AstraZeneca AZ sponsored heart risk iPhone app

AstraZeneca (AZ) has leant its support to a new mobile app that could help doctors more easily identify high-risk heart patients.

The GRACE 2.0 app will help doctors, nurses or paramedics quickly calculate the severity of a patient's condition and help them offer the most appropriate immediate and long-term treatments.

The app is available in iPhone, iPad and Android versions and was developed by the Universities of Edinburgh and Massachusetts 

In addition to AZ's sponsorship it has the backing of the British Heart Foundation, the Chief Scientist Office, Scottish Government Health and Social Care Directorates.

Prof Keith Fox is a British Heart Foundation Professor of Cardiology at the University of Edinburgh and he led work on developing the app.

“One in five patients is likely to die within five years of their initial heart attack. Identifying those most at risk of a repeat heart attack means we can better tailor treatments to the individual and prevent further attacks,” he said.

The aim of the app is to help doctors decide if a patient needs to be transferred to a specialist cardiac centre. It will also assist them in draw up longer-term treatment plans, something that was previously relied on a six-month risk assessment.

The app draws upon data from the Global Registry of Coronary Events (GRACE) and includes details of more than 100,000 heart attack patients in 14 countries over ten years. It also incorporates data from a further 3,700 heart attack patients in Scotland and Belgium over a five-year period.

The app will help clinicians work out whether the benefits of certain therapies outweigh their risks of side-effects to individual patients.

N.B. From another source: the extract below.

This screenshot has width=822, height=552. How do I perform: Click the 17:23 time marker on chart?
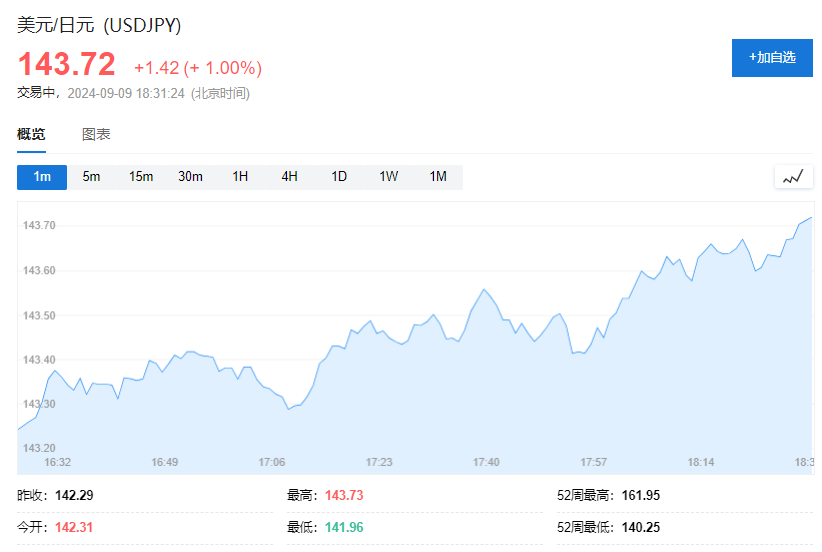378,462
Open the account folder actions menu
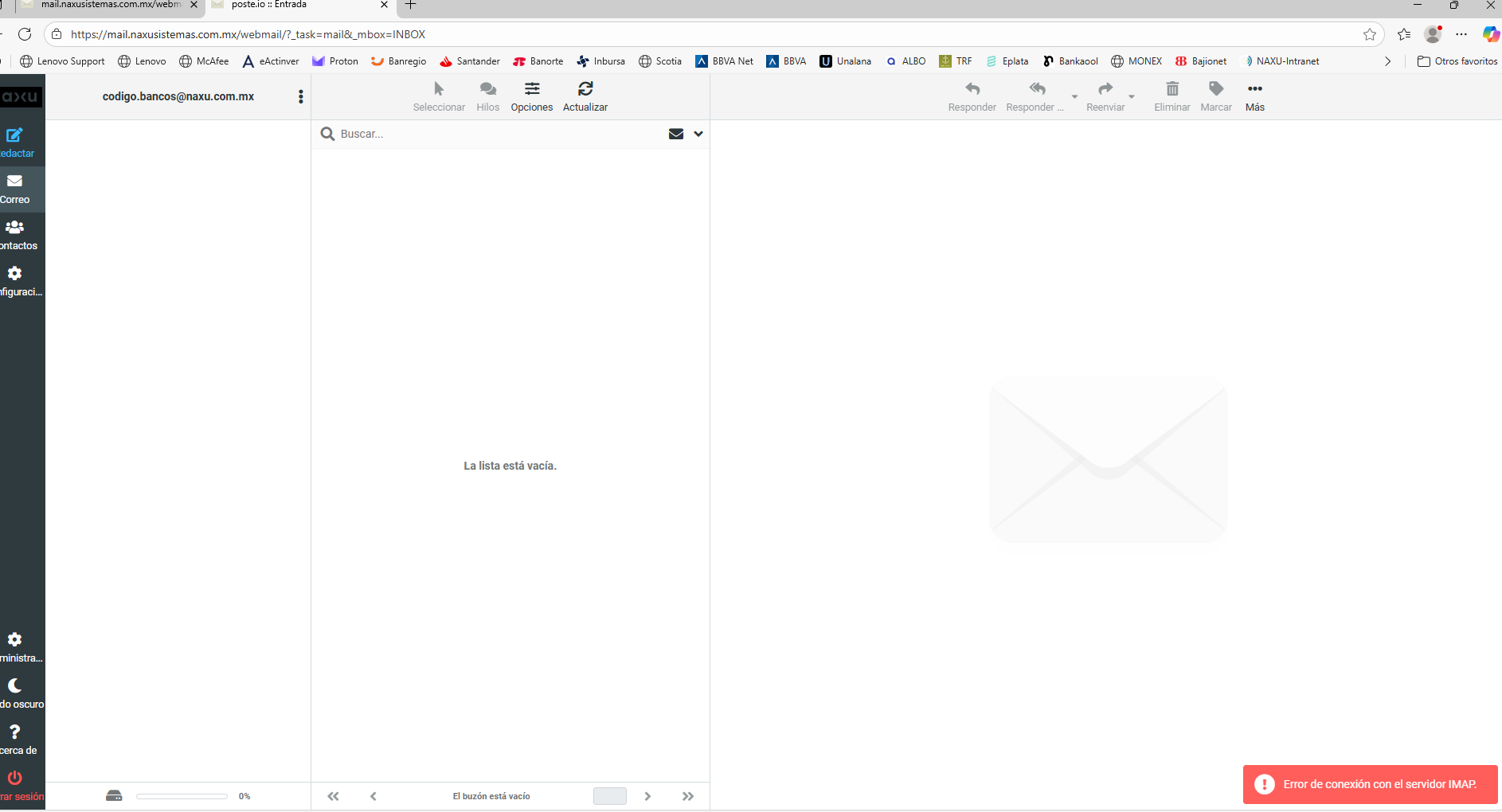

Risk of repeat heart attacks are calculated by taking account of a patient's heart rate, blood pressure, kidney function, severity of original attack and history of heart failure. 

The development of the GRACE app was supported in part by a sponsorship to the University of Edinburgh from AstraZeneca, whose interests in the area include Brilique (ticagrelor). The heart drug is indicated for the prevention of atherothrombotic events in adult patients with acute coronary syndromes.